### TASK DIRECTIONS
This exercise needs all of the entries set down again, exactly as they read.

### SOURCE MATERIAL
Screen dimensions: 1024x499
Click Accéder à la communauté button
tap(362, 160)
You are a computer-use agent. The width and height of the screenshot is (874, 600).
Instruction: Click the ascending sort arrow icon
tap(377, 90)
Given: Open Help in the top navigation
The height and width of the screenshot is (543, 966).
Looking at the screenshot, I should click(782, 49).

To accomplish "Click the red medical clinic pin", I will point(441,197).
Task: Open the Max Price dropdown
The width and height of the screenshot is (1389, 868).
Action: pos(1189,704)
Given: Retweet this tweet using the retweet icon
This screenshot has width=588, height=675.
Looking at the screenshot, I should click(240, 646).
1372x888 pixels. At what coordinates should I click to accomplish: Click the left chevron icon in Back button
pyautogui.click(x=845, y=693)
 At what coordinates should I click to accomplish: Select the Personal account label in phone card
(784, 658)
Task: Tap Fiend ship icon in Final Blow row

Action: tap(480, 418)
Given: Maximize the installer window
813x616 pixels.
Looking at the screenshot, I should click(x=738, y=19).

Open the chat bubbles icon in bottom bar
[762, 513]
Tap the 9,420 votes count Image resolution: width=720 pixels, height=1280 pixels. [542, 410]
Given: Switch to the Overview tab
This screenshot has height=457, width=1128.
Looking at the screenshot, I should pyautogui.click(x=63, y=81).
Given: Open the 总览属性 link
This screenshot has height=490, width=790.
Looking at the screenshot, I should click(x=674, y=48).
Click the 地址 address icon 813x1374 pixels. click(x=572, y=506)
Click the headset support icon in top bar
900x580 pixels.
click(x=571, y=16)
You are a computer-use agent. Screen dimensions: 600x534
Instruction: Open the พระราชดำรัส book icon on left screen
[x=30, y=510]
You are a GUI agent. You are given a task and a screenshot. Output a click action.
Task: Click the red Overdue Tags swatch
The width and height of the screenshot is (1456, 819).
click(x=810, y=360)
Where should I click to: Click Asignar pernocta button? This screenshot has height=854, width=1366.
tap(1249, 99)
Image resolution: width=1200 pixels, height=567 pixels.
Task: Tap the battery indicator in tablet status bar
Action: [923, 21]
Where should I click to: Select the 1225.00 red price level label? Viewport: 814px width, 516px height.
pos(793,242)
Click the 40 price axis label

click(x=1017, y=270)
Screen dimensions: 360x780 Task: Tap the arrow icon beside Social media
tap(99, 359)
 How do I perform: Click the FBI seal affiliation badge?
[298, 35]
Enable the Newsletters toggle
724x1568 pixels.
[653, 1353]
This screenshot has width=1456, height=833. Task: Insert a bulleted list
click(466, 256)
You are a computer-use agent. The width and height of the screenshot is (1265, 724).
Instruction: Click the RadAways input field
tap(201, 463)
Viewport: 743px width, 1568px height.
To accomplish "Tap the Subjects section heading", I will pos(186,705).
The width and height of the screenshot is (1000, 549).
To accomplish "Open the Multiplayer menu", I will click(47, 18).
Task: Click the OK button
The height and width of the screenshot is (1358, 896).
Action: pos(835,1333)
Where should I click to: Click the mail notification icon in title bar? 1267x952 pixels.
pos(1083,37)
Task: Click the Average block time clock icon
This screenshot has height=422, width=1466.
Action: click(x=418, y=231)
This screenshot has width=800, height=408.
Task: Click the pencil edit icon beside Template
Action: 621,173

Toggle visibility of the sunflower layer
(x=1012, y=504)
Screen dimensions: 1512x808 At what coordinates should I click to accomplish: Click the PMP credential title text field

### RESPONSE AREA
Screen dimensions: 1024x499
Click Accéder à la communauté button
tap(362, 160)
You are a computer-use agent. The width and height of the screenshot is (874, 600).
Instruction: Click the ascending sort arrow icon
tap(377, 90)
Given: Open Help in the top navigation
The height and width of the screenshot is (543, 966).
Looking at the screenshot, I should click(782, 49).

To accomplish "Click the red medical clinic pin", I will point(441,197).
Task: Open the Max Price dropdown
The width and height of the screenshot is (1389, 868).
Action: pos(1189,704)
Given: Retweet this tweet using the retweet icon
This screenshot has width=588, height=675.
Looking at the screenshot, I should click(240, 646).
1372x888 pixels. At what coordinates should I click to accomplish: Click the left chevron icon in Back button
pyautogui.click(x=845, y=693)
 At what coordinates should I click to accomplish: Select the Personal account label in phone card
(784, 658)
Task: Tap Fiend ship icon in Final Blow row

Action: tap(480, 418)
Given: Maximize the installer window
813x616 pixels.
Looking at the screenshot, I should click(x=738, y=19).

Open the chat bubbles icon in bottom bar
[762, 513]
Tap the 9,420 votes count Image resolution: width=720 pixels, height=1280 pixels. [542, 410]
Given: Switch to the Overview tab
This screenshot has height=457, width=1128.
Looking at the screenshot, I should pyautogui.click(x=63, y=81).
Given: Open the 总览属性 link
This screenshot has height=490, width=790.
Looking at the screenshot, I should click(x=674, y=48).
Click the 地址 address icon 813x1374 pixels. click(x=572, y=506)
Click the headset support icon in top bar
900x580 pixels.
click(x=571, y=16)
You are a computer-use agent. Screen dimensions: 600x534
Instruction: Open the พระราชดำรัส book icon on left screen
[x=30, y=510]
You are a GUI agent. You are given a task and a screenshot. Output a click action.
Task: Click the red Overdue Tags swatch
The width and height of the screenshot is (1456, 819).
click(x=810, y=360)
Where should I click to: Click Asignar pernocta button? This screenshot has height=854, width=1366.
tap(1249, 99)
Image resolution: width=1200 pixels, height=567 pixels.
Task: Tap the battery indicator in tablet status bar
Action: [923, 21]
Where should I click to: Select the 1225.00 red price level label? Viewport: 814px width, 516px height.
pos(793,242)
Click the 40 price axis label

click(x=1017, y=270)
Screen dimensions: 360x780 Task: Tap the arrow icon beside Social media
tap(99, 359)
 How do I perform: Click the FBI seal affiliation badge?
[298, 35]
Enable the Newsletters toggle
724x1568 pixels.
[653, 1353]
This screenshot has width=1456, height=833. Task: Insert a bulleted list
click(466, 256)
You are a computer-use agent. The width and height of the screenshot is (1265, 724).
Instruction: Click the RadAways input field
tap(201, 463)
Viewport: 743px width, 1568px height.
To accomplish "Tap the Subjects section heading", I will pos(186,705).
The width and height of the screenshot is (1000, 549).
To accomplish "Open the Multiplayer menu", I will click(47, 18).
Task: Click the OK button
The height and width of the screenshot is (1358, 896).
Action: pos(835,1333)
Where should I click to: Click the mail notification icon in title bar? 1267x952 pixels.
pos(1083,37)
Task: Click the Average block time clock icon
This screenshot has height=422, width=1466.
Action: click(x=418, y=231)
This screenshot has width=800, height=408.
Task: Click the pencil edit icon beside Template
Action: 621,173

Toggle visibility of the sunflower layer
(x=1012, y=504)
Screen dimensions: 1512x808 At what coordinates should I click to accomplish: Click the PMP credential title text field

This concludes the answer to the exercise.